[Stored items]
********

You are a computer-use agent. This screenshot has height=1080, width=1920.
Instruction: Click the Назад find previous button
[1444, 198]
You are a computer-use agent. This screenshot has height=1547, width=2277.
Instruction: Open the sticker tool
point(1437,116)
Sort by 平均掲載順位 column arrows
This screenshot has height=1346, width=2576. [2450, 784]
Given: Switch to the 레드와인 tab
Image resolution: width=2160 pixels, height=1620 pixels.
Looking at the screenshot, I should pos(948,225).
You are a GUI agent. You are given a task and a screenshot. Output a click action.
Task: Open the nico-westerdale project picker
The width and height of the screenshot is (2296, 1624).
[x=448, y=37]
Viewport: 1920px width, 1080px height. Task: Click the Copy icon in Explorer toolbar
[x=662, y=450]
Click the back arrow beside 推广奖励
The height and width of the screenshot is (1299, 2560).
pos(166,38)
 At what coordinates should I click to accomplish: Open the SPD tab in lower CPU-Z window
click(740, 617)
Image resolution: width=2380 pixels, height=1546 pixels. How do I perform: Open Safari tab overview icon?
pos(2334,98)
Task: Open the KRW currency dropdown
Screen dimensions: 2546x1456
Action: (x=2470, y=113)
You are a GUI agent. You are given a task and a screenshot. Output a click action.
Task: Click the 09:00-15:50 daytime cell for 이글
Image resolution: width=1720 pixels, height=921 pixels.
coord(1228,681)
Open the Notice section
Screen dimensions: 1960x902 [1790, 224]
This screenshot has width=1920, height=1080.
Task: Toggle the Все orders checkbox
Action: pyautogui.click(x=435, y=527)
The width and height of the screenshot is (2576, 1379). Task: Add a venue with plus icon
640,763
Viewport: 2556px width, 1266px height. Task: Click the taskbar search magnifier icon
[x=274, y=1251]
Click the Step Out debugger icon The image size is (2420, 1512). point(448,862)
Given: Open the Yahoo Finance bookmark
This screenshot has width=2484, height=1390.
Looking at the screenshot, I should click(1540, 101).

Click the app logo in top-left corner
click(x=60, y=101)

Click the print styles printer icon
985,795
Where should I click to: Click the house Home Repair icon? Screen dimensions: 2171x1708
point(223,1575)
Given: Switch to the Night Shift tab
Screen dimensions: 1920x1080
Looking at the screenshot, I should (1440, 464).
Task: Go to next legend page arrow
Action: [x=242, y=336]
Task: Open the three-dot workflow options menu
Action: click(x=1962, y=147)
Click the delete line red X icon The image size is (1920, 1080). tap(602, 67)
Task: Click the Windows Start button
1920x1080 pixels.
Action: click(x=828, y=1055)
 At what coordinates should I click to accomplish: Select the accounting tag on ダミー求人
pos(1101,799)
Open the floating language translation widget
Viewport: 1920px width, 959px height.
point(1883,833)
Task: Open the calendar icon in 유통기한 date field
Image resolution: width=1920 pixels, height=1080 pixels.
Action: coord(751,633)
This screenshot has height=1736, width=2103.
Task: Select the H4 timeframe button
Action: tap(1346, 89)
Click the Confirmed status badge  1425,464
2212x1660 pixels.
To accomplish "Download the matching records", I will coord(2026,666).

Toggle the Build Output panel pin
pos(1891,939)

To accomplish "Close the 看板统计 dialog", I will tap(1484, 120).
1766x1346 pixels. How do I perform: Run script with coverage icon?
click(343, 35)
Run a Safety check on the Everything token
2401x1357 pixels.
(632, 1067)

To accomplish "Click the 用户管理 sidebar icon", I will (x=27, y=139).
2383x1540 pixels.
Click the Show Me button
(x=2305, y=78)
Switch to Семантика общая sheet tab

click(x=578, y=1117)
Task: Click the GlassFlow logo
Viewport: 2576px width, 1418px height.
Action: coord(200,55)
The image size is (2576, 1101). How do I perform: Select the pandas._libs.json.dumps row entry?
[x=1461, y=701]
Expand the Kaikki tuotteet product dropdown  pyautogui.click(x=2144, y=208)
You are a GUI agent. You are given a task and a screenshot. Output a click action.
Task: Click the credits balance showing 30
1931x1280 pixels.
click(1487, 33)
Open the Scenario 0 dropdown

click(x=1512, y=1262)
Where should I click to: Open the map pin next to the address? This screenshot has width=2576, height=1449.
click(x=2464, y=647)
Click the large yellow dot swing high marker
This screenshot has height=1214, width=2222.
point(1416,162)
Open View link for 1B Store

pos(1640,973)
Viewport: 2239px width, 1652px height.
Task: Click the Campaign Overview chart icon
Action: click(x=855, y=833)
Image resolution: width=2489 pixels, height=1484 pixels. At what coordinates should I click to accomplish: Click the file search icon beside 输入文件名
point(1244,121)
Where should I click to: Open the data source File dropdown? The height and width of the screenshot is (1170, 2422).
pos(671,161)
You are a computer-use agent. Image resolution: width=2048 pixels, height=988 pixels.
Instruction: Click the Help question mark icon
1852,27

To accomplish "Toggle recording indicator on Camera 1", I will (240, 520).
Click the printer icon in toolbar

********

### Work order
Only one stretch of the data above is needed. Restate it word for word, from the line containing "Viewport: 1920px width, 959px height." through the line containing "Task: Open the calendar", both ends included.

### Task output
Viewport: 1920px width, 959px height.
point(1883,833)
Task: Open the calendar icon in 유통기한 date field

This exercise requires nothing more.